Profesja jako taka wcale młoda nie jest. Wirtualni asystenci cieszą się bardzo dużym zainteresowaniem w innych krajach (głownie UK) przynajmniej od sześciu lat. A nazwa zawodu „wirtualna asystentka” w Polsce pojawiła się wyraźnie dopiero w 2015 roku. Zaś popyt na usługi VA nabrał tempa dopiero w tym roku. Zresztą w tym roku zaczęło się też pojawiać coraz więcej „świadomych” VA. Mówię „świadomych”, ponieważ nieświadomie ten zawód wykonuje od dawna wielu freelancerów.
2. Dlaczego wybrałaś akurat takie zajęcie?
Ze względu na córkę :) Odkąd pamiętam lubiłam pomagać innym. Moja praca przed tym jak zostałam wirtualną asystentką zawsze była związana z obsługą klienta i rozwiązywaniem jego wyzwań, szukaniem odpowiedzi na jego pytania i ich udzielaniem, albo rozpatrywaniem reklamacji.

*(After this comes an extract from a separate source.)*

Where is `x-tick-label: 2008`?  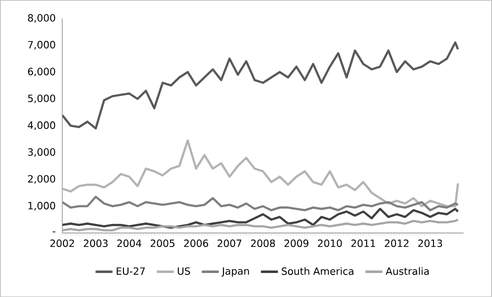 x-tick-label: 2008 is located at coordinates (263, 243).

Pomysł na pracę w innym systemie niż praca na etacie pojawił się już wtedy, gdy dowiedziałam się, że jestem w ciąży i powoli we mnie dojrzewał. Z jednej strony nie chciałam tracić czasu z dzieckiem. Nie chciałam tracić tych momentów z jego życia, które są tak ulotne. Z drugiej strony nie potrafiłam też nie pracować.
Pracowałam od zawsze, jeszcze w podstawówce zostawałam po lekcjach i pomagałam mamie w pracy. A ponieważ ciążę przechodziłam dość ciężko i większość czasu spędziłam w domu, na zwolnieniu, miałam czas na przemyślenie, szukanie możliwości. To był 2010 rok i praca zdalna w Polsce, oprócz specjalistycznych branż typu programiści, testerzy, nie była w naszym kraju jeszcze wcale znana. A z drugie strony był to też czas, w którym ruszyła kampania promująca flexipracę. Program nazywał się Eurokobieta i związane z nim były bezpłatne kursy informatyczne dla kobiet, które chciałyby pracować i jednocześnie wychowywać dzieci.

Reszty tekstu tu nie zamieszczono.